People v. Davison

Mr. JUSTICE SIMKINS

delivered the opinion of the court:

The Illinois Defender Project moved to withdraw as counsel for Defendant-Appellant, John E. Davison, the motion being in conformity with the rule established in Anders v. State of California, 386 U.S. 738, 18 L.Ed. 493, 87 S.Ct. 1396. The record shows proof of service of the motion upon defendant. We continued the motion for sixty days in order that defendant might file additional suggestions. This he did in the form of a letter to this Court which we ordered filed and which we take as a response to the Motion.

On September 9, 1970, defendant was indicted for the crime of arson. Counsel was appointed. The usual pretrial motions were filed. Prior to trial defendant’s counsel moved for a competency hearing. Two psychiatrists, Doctor Fenton G. Drake and Doctor Milton C. Baumann were appointed to examine the defendant. The defendant was afforded a competency hearing before the Court, jury having been waived. The evidence consisted of the written reports of the two psychiatrists, it being stipulated that they need not be caHed. Doctor Baumann diagnosed defendant’s condition as “* # * borderline mental retardation with minimal brain damage * * Doctor Baumann stated that, in his opinion, defendant was able to understand the charge against him, that he was sane and capable of standing trial. Defendant had been an inmate of the Lincoln State School for a period of eleven years, having been released from that institution in 1966. Doctor Drake’s diagnosis was “* * * mildly retarded I.Q. * * he found no evidence of psychosis. It was Doctor Drake’s opinion that the defendant understood the nature of the charge and that defendant was able to cooperate in his defense. The trial judge found the defendant competent to stand trial.

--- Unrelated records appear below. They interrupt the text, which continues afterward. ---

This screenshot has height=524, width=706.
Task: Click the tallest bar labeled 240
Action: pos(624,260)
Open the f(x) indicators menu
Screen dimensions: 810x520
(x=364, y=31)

On January 7, 1971, defendant and his attorney appeared before the Court, tlie State’s Attorney also appeared and advised the Court that they had negotiated a plea. The agreement was that in exchange for a plea of guilty the State’s Attorney would recommend a sentence of one to ten years. The Court concurred in the conditions and terms of the negotiated plea, accepted the plea and imposed the recommended sentence.

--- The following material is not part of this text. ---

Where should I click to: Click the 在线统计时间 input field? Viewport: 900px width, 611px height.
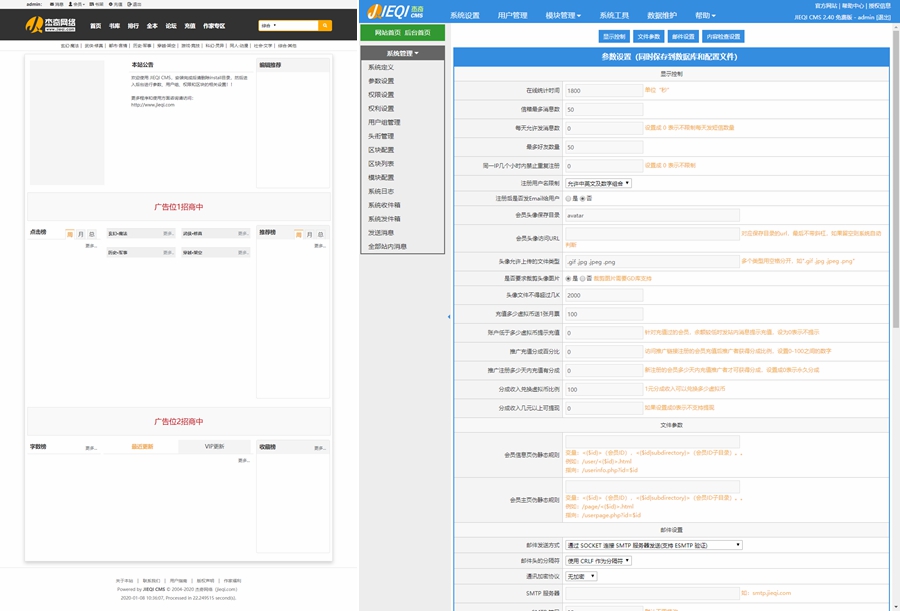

We have examined the record, and it demonstrates that defendant was competently represented. The appropriate pretrial motions were filed, including discovery of the People’s evidence. Prior to accepting the plea the Court admonished the defendant as to the nature of the charge and determined that it was understood by the defendant, he advised defendant of the minimum and maximum limits of the sentence prescribed by the statute; he advised defendant of his right to trial by jmy and explained how a jury was selected, its function and the burden of proof required in a criminal case. He admonished defendant as to his right to confront the witnesses and to call witnesses in his own behalf. He ascertained that no threats or promises (other than the agreement as to recommendation with reference to sentence) had been made to defendant, and established the factual basis for the plea. This record demonstrates a thorough, detailed and explicit compliance with all of the requirements of Rule 402. It establishes an intelligent, voluntary plea taken in conformity with the Rule.

Defendant, in his response to the motion, raises certain issues which are dehors the record and therefore not available to him on direct appeal. His contention that he was not admonished concerning his right to trial by jury is refuted by the record which contains a full and complete explanation by the trial court with intelligent responses by defendant.

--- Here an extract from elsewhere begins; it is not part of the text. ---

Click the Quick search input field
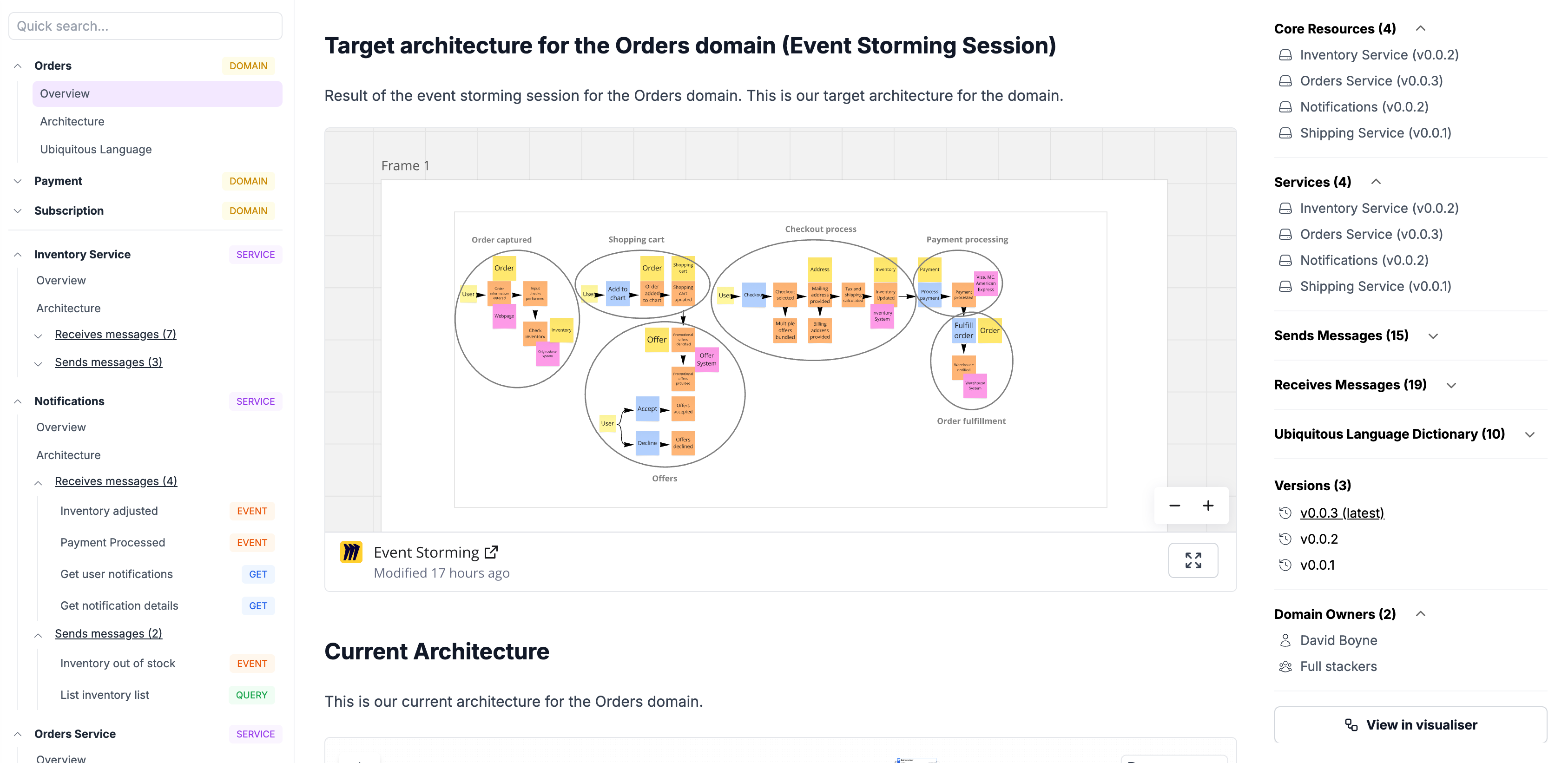This screenshot has height=763, width=1568. [145, 26]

He also urges that he could “probably” have gotten probation. The filing of a Petition for Probation was waived in open court and defendant expressly concurred in the waiver.

We agree that this record reveals no justiciable issue for review, and that this appeal is frivolous and without merit. The Motion of the Defender Project to withdraw as counsel for defendant-appellant is allowed and the judgment of the trial court is affirmed.

TRAPP, P. J., and CRAVEN, J., concur.